[[ DATA open ]]

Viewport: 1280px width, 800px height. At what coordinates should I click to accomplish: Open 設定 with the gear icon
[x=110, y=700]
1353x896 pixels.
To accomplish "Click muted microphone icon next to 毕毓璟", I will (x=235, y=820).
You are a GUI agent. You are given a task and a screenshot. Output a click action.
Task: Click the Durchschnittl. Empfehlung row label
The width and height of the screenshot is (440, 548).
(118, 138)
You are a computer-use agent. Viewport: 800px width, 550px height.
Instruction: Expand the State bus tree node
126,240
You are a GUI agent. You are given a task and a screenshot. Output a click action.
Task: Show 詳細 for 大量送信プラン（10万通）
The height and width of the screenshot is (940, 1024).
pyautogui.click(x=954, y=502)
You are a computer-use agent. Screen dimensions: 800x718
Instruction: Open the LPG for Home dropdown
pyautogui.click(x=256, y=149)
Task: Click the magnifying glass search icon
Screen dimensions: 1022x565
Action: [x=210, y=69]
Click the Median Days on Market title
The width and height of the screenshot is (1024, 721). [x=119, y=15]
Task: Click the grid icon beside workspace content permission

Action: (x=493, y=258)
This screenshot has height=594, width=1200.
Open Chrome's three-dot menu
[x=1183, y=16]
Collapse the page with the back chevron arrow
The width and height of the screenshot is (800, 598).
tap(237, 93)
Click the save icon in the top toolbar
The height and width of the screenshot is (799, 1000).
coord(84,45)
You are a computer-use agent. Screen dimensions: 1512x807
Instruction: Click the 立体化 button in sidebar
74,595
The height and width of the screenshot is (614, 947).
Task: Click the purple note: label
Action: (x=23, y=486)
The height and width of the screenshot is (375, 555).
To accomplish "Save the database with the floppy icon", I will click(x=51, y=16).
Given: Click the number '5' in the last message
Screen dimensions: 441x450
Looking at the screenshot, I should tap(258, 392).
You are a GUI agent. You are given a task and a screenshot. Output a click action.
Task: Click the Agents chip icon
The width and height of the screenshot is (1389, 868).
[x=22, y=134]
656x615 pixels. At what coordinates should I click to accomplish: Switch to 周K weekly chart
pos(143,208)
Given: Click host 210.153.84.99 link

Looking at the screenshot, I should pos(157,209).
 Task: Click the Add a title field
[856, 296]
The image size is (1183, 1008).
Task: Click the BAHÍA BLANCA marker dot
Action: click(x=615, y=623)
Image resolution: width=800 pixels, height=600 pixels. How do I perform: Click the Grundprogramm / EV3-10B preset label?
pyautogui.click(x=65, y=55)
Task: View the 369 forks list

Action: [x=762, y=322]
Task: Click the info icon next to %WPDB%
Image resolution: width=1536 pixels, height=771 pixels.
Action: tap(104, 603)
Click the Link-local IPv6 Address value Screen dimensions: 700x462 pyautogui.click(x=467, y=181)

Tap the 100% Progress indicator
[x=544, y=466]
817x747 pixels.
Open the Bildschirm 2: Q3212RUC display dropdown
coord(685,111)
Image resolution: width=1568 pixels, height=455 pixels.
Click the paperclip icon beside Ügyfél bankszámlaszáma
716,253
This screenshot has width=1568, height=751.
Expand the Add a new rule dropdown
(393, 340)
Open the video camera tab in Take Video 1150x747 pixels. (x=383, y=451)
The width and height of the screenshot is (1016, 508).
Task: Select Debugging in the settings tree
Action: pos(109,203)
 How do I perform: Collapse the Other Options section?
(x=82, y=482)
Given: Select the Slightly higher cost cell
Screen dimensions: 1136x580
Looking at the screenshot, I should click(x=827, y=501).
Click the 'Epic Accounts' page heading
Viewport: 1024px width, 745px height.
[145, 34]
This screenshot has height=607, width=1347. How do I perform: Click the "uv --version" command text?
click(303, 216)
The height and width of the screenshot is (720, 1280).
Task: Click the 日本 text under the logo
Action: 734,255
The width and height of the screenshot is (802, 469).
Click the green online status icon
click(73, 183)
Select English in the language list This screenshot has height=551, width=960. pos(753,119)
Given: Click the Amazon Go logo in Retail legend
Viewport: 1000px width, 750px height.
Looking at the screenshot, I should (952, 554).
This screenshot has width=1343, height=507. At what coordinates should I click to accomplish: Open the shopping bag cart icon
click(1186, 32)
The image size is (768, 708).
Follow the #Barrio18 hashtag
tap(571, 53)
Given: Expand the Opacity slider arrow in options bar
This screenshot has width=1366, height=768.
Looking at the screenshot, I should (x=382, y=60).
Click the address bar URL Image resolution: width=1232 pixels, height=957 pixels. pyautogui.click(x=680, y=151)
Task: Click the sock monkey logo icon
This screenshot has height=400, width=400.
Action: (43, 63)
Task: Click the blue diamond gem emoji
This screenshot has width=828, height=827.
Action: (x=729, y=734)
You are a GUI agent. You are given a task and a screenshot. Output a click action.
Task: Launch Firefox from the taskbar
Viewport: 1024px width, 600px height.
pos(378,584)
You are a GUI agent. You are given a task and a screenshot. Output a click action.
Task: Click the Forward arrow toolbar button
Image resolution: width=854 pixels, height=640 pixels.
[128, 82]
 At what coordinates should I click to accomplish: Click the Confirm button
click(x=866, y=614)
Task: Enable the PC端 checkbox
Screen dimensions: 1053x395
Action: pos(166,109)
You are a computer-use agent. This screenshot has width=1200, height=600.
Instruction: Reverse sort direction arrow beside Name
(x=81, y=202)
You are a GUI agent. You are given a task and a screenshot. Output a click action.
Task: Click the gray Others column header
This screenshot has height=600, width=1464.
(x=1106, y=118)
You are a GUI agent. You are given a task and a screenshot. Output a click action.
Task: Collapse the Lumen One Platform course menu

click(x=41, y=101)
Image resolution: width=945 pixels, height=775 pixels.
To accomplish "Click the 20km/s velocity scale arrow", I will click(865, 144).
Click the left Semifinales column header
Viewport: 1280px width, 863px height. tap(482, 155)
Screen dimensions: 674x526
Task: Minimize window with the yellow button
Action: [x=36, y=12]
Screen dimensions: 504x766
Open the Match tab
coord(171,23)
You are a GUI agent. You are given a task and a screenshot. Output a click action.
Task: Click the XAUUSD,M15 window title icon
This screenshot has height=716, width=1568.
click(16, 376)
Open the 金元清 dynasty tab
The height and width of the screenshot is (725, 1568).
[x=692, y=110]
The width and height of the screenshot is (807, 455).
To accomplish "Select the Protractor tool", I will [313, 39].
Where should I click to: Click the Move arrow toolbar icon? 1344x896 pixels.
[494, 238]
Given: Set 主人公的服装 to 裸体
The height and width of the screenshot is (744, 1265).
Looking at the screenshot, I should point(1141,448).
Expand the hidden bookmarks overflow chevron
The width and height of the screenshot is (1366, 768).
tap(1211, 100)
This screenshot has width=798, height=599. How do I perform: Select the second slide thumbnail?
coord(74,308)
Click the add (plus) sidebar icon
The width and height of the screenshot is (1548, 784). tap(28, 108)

[[ DATA closed ]]

## TASK TO CARRY OUT
For each line above that contains the word "next", make a copy.

## EXERCISE RESULT
To accomplish "Click muted microphone icon next to 毕毓璟", I will (x=235, y=820).
Task: Click the info icon next to %WPDB%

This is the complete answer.